If anything though, grain prices will decline further, depending on how quickly export service is restored to the lower Mississippi River and the Port of New Orleans — from which 60% of U.S. corn and soybean exports originate. Within a week of the disaster though, USDA said operational capacity of the grain elevators and floating rigs for loading grain from river barges to ships was back to 63% capacity.
Moreover, many private analysts were predicting the soybean and corn crops would beat USDA's already-buoyant forecasts, which could further depress prices of those commodities.
Meanwhile, Peel says poultry prices may climb due to broiler-industry losses. As an example, Tyson Foods early on stimated damages of $10-$20 million, which included live-bird losses, temporary processing closures in Mississippi, and frozen-product spoilage in Louisiana and Mississippi.

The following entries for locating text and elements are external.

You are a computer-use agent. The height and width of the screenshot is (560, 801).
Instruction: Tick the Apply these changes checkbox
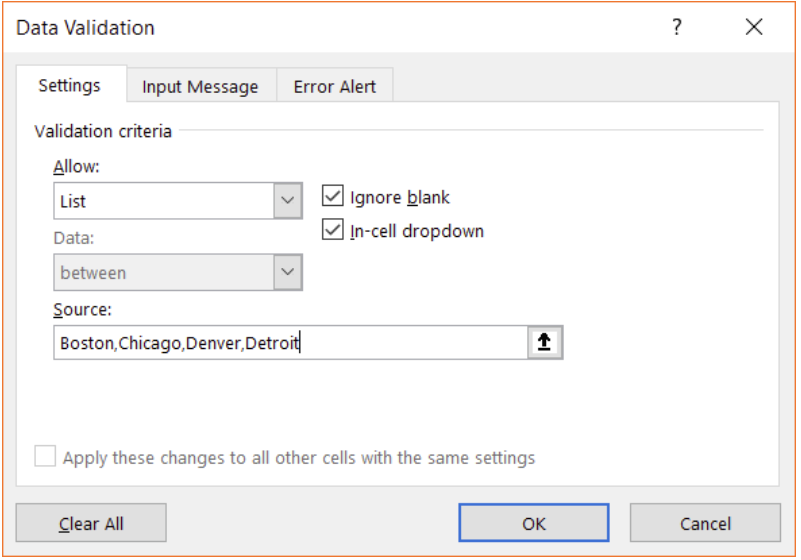[46, 457]
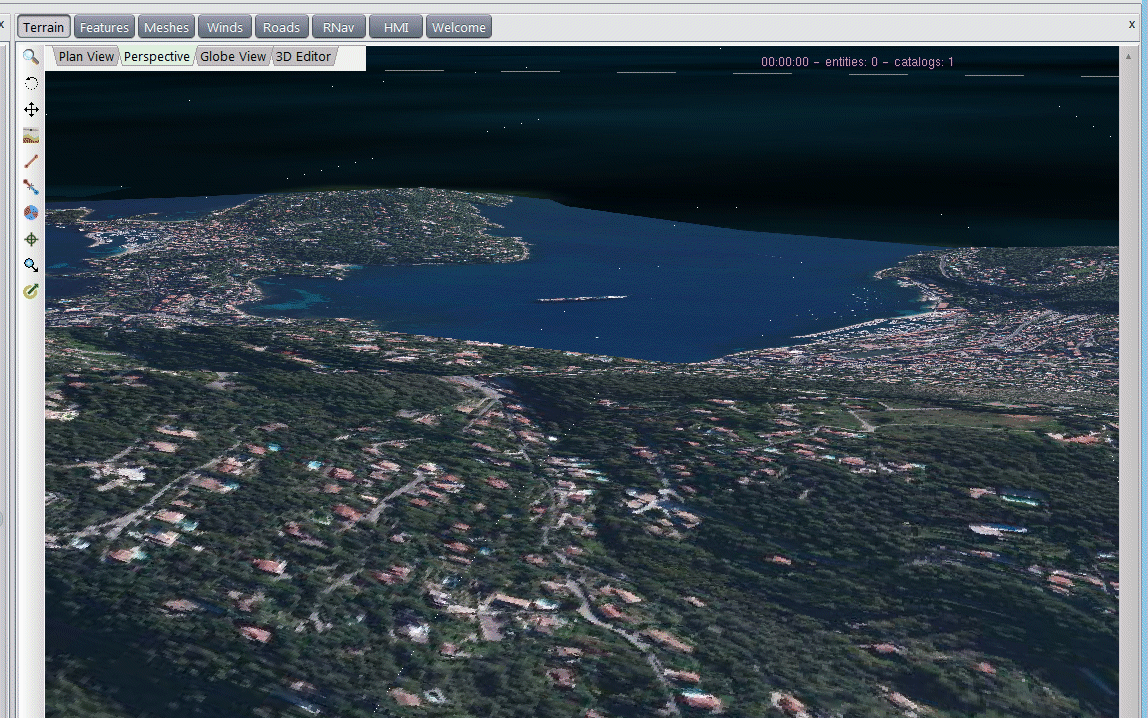Switch to the 3D Editor tab
Screen dimensions: 1148x718
tap(303, 57)
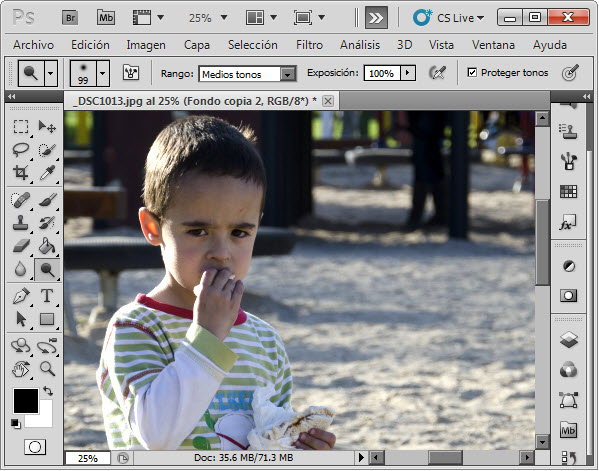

These potential benefits to cattle prices hold true despite the direct impact rising fuel prices can have on markets this fall. In fact, Miller says the cost of freight has increased a third during the past 18 months. Not long ago, folks could get all the cattle hauled they wanted from the Southeast to the Central Plains for $2.50/loaded mile. Now, there are reports it's taking $3.
Miller says a 50¢-75¢ increase in the cost of freight per loaded mile reduces feeder-cattle prices $3-$5/cwt. That's not including the erosion in basis for cattle producers in that region.
Still, despite the human tragedy, Katrina does nothing to change the current supply fundamentals that have cushioned the cattle market from the severe market shocks of the past 22 months.
Demand, a long-term casualty?
What Katrina does change, and may accelerate, is the ability of beef demand to withstand such market shocks.
“Can we shrug off another one?” Peel wonders. “I think demand is capped pretty effectively with high energy prices, plentiful meat supplies and the ongoing closure of export markets.”
Moreover, demand could easily weaken as the impact of Hurricane Katrina begins catching up with the piggy banks of consumers nationwide. First, rising energy prices will pressure consumer buying decisions. But prices also likely will rise for other consumer goods related to hurricane recovery and reconstruction.
Everything from construction supplies and services, to costs for insurance and business travel, will likely rise in Katrina's wake. That's in addition to money the nation and communities are spending on the tragedy, funds that either take away from other programs and services, or have to be recouped from the public in some way.
None of this is to say the market is due to unravel anytime soon. Again, the supply side masks a lot of problems. It's a wake-up call, though. The inevitable cyclical, sector-wide, downturn in the market could quickly pick up steam if demand weakens significantly.
“The Canadian situation with BSE really bought us 18 months of invulnerability to market shocks, and we've spent most of it…The feeder markets have been oblivious to the realities of those for fed cattle and meat,” Peel says.
He points out seven-weight steers the first of September were $31/cwt. higher than the January and February fed-cattle contracts they would be hedged against if the incongruous economics made hedging possible.
“We've been really bulletproof up to now, but there will come a day of reckoning,” Peel says. “I do think the industry has achieved a new and higher price plane, but you can't get around the fundamental reality that sooner or later the feeder and fed cattle markets have to start running together again.”